-- begin RECORDS --
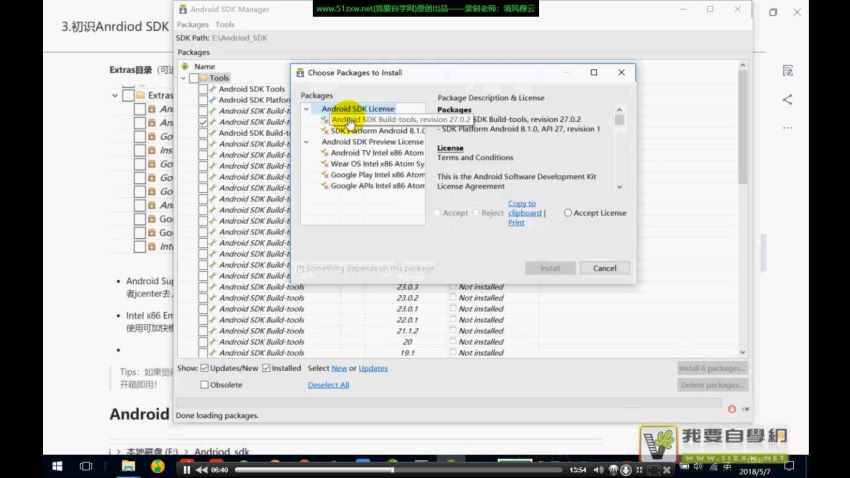850x478 pixels.
Task: Collapse the Android SDK Preview License group
Action: 307,142
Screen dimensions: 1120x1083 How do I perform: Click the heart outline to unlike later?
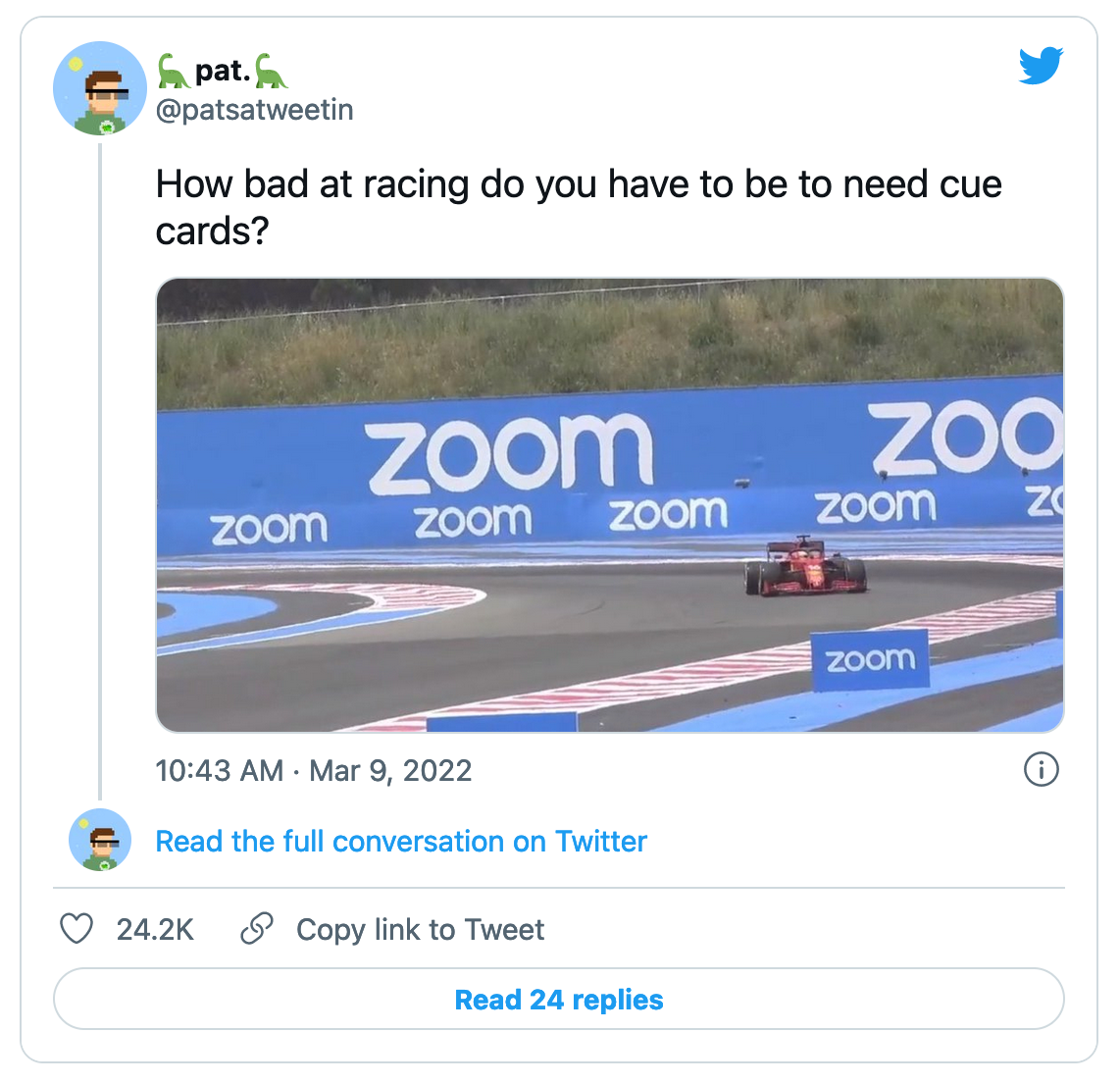[76, 929]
-- end RECORDS --
● REQUIREMENT
Count the lines above that contain the string "later", matching case exactly. Reply with the number only.

● TASK RESULT
1